:: Work to do ::
Copy the records again, replacing each "checkmark" with "tick mark" and keeping everything else the same.

:: Source material ::
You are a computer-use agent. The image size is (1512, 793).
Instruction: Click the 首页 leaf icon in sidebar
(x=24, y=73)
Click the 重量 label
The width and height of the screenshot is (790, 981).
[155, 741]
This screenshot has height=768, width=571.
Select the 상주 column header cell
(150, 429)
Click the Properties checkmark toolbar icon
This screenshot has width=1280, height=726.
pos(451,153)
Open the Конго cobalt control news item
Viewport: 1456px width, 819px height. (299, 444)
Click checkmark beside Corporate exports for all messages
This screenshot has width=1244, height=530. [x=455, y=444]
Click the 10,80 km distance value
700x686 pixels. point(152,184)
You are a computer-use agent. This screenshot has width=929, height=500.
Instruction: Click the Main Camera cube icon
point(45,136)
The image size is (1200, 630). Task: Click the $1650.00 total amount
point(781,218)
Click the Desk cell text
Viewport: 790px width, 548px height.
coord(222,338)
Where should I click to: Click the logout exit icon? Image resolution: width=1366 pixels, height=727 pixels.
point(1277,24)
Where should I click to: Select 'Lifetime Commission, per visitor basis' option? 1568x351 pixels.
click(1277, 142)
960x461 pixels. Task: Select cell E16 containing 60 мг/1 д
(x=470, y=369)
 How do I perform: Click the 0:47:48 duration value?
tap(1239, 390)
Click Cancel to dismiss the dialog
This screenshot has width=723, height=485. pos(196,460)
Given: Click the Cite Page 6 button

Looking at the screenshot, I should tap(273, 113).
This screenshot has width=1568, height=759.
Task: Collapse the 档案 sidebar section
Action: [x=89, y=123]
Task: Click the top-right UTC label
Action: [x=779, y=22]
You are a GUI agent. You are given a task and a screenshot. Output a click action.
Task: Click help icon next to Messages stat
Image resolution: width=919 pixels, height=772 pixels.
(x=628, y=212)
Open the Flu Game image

:: Written reply ::
You are a computer-use agent. The image size is (1512, 793).
Instruction: Click the 首页 leaf icon in sidebar
(x=24, y=73)
Click the 重量 label
The width and height of the screenshot is (790, 981).
[155, 741]
This screenshot has height=768, width=571.
Select the 상주 column header cell
(150, 429)
Click the Properties tick mark toolbar icon
This screenshot has width=1280, height=726.
pos(451,153)
Open the Конго cobalt control news item
Viewport: 1456px width, 819px height. (299, 444)
Click tick mark beside Corporate exports for all messages
This screenshot has width=1244, height=530. [x=455, y=444]
Click the 10,80 km distance value
700x686 pixels. point(152,184)
You are a computer-use agent. This screenshot has width=929, height=500.
Instruction: Click the Main Camera cube icon
point(45,136)
The image size is (1200, 630). Task: Click the $1650.00 total amount
point(781,218)
Click the Desk cell text
Viewport: 790px width, 548px height.
coord(222,338)
Where should I click to: Click the logout exit icon? Image resolution: width=1366 pixels, height=727 pixels.
point(1277,24)
Where should I click to: Select 'Lifetime Commission, per visitor basis' option? 1568x351 pixels.
click(1277, 142)
960x461 pixels. Task: Select cell E16 containing 60 мг/1 д
(x=470, y=369)
 How do I perform: Click the 0:47:48 duration value?
tap(1239, 390)
Click Cancel to dismiss the dialog
This screenshot has width=723, height=485. pos(196,460)
Given: Click the Cite Page 6 button

Looking at the screenshot, I should tap(273, 113).
This screenshot has width=1568, height=759.
Task: Collapse the 档案 sidebar section
Action: [x=89, y=123]
Task: Click the top-right UTC label
Action: [x=779, y=22]
You are a GUI agent. You are given a task and a screenshot. Output a click action.
Task: Click help icon next to Messages stat
Image resolution: width=919 pixels, height=772 pixels.
(x=628, y=212)
Open the Flu Game image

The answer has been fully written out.